İşte o yazı:
Bu hafta yazımı Diyarbakır’ın Suriçi ilçesinin kapısı tarihi Dağkapı meydanından yazıyorum. Tarihi Suriçi top ve obüslerle dövülürken tüm Diyarbakır silah sesleriyle inliyor.
''Top ve obüs sesleri tarihi Dağkapı meydanını esir almış bulunuyor. Bu satırları kaleme aldığım saatlerde Cizre’de yeni ölüm haberleri düşüyor ajanslara. Günler öncesinden sokağa çıkma yasaklarının kaldırılması için Avrupa İnsan Hakları Mahkemesi’ne (AİHM) ihtiyati tedbir başvurusu yapıldı. Mahmeke ihtiyati tedbir talebini reddetti.

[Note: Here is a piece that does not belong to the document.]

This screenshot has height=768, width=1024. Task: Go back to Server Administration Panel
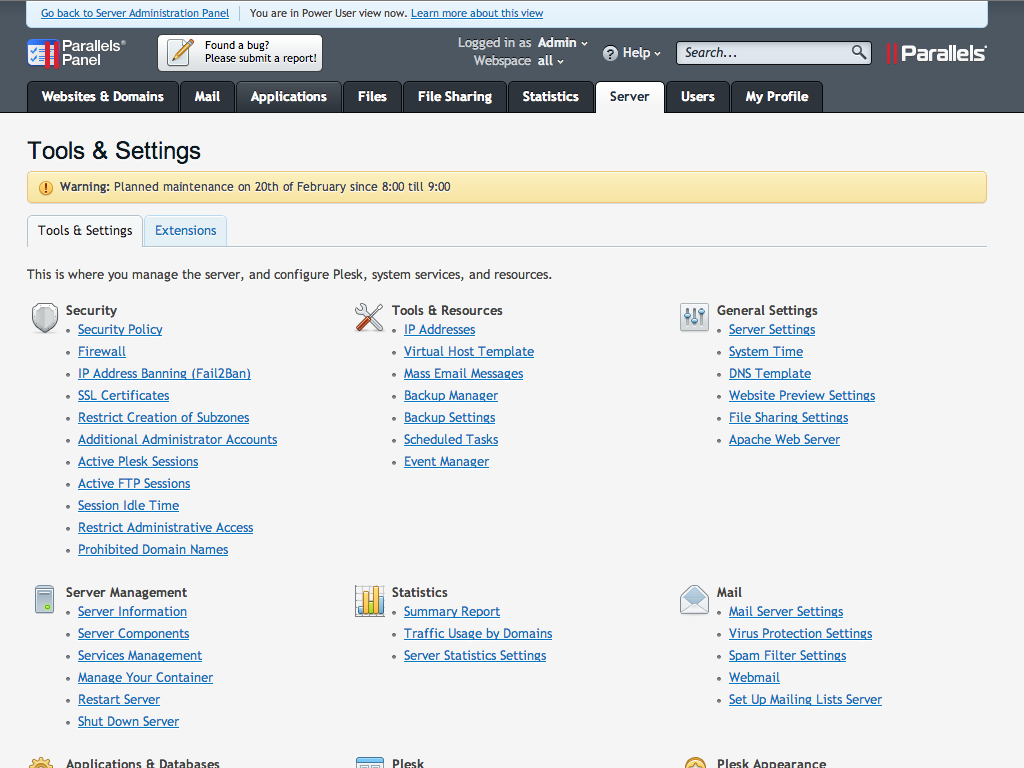coord(135,14)
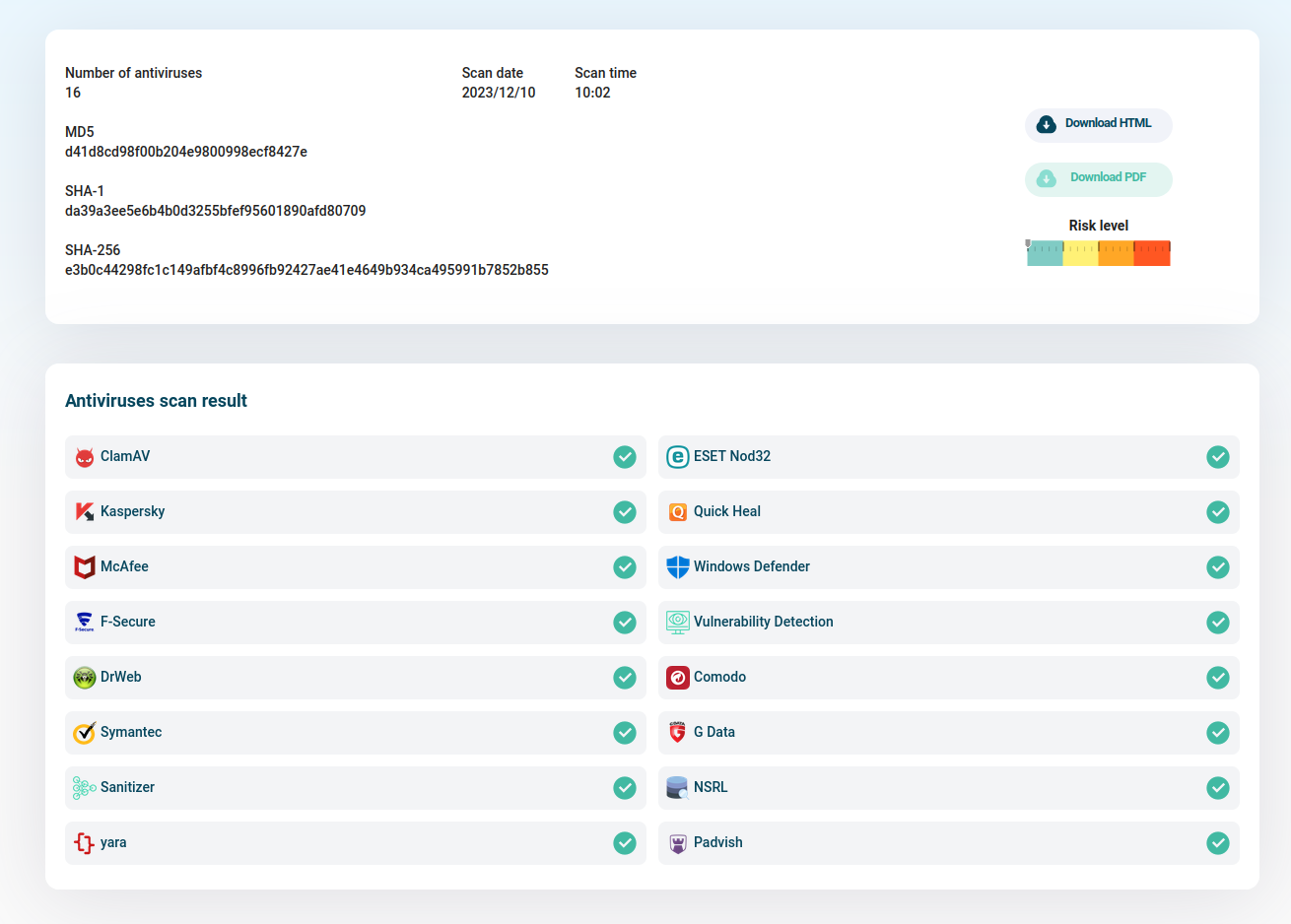Click the ClamAV red devil icon
The height and width of the screenshot is (924, 1291).
(85, 457)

Reddetme gerekçesinde, “Mahkememiz, vücut bütünlükleri bakımından korumasız durumda olan başvuranların talep etmeleri halinde gerekli bakıma, yardıma erişebilmelerini sağlamak üzere tüm makul adımların hükümet tarafından atılacağına güvenmektedir” denildi.''
AİHM sokağa çıkma yasağı karşısında ihtiyati tedbir almış olsaydı şimdi şu anda Suriçi ve Cizre’de yaşama hakkı risk altında olmayacak ve obüs ve tanklarla şehir bombalanmayacaktı. Ve başvurucuların yeniden başvurabileceğini belirtmektedir. Adeta bir uyarıcı kurum gibi davranmaktadır. Oysa Mahkeme bir uyarı merci değil, bir karar mercidir. Mahkeme görevini unutmuş görünüyor. Avrupa kurumlarının tümü son bir yılda neredeyse suspus olmuş durumdalar. Onca hak ihlaline rağmen kılları kımıldamıyor.

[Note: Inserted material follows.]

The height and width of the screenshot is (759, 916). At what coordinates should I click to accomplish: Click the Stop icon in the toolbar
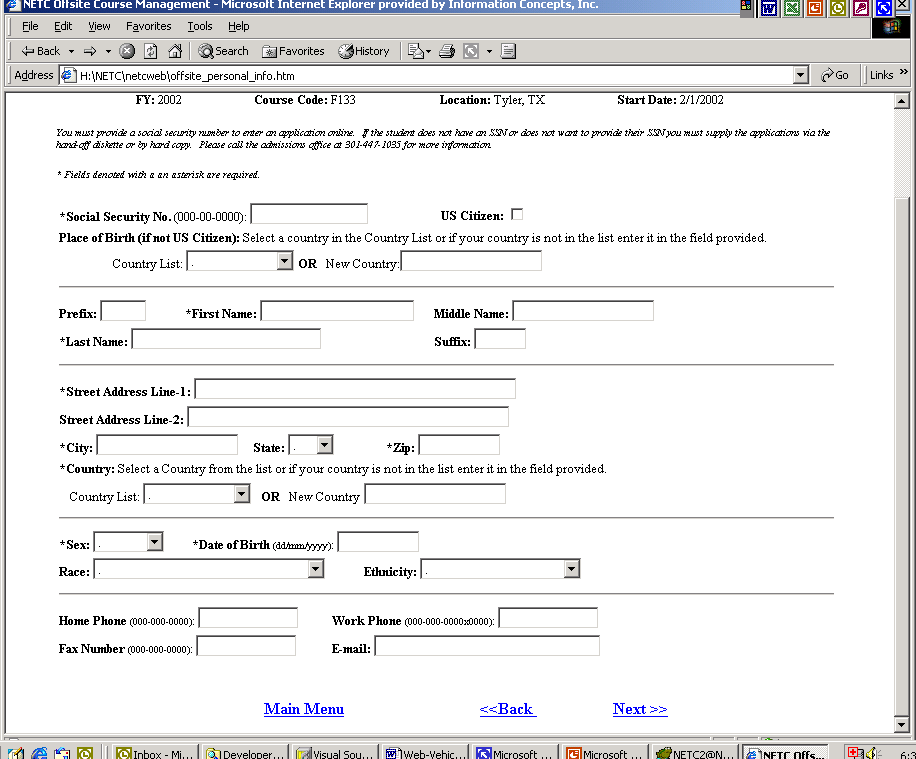pos(127,51)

Avrupa neden suspus ve kılları kımıldamıyor? Çünkü göç olgusunun sürmesinden korkuyorlar. Son iki yılda Türkiye üzerinden 600 bin göçmen Avrupa’ya gitti. Bu, Avrupa için büyük bir sorun. Son 4 yılda Türkiye’ye iki buçuk milyon Suriyeli göçetti. Türkiye bu göçlerden birkaç açıdan faydalandı. İlk olarak göçmenler üzerinden Esad rejimini sıkıştırarak uluslararası bir askeri müdaheleye yol açmak istedi. Bunda başarısız olunca iflas olan dış politikasına yedekleme gayreti içine girdi ve Avrupa ilişkilerini göçmen tehdidi üzerinden oluşturdu.

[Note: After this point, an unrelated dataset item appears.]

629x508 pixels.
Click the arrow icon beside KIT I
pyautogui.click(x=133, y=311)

Nitekim 2013’ten başlayarak Avrupa’ya göçleri organize etti. Türkiye üzerinden gerçekleşen tüm göç emniyet ve MİT’in bilgisi ve planlamasıyla gerçekleşiyor. Avrupa’nın tüm gazeteleri Türk hükümetinin DAİŞ ilişkilerini günlerce manşetlerinde yazdılar. Ve DAİŞ Avrupa’nın kalbi Paris’te katliam yaptı. Ve katliamı yapanlar Türkiye üzerinden Avrupa’ya geçtiler. Cumhurbaşkanı Erdoğan Ankara’da topladığı Büyükelçilerin önünde bir bildiri kaleme alıp barış isteyen akademisyenleri tehdit etti; ”Bu aydın müsveddeleri hesabını verecek” dedi. Türk hükümeti bir dönemin baba Esad’ı gibi bölgesel ilişkilerini terör üzerinden sağlıyor.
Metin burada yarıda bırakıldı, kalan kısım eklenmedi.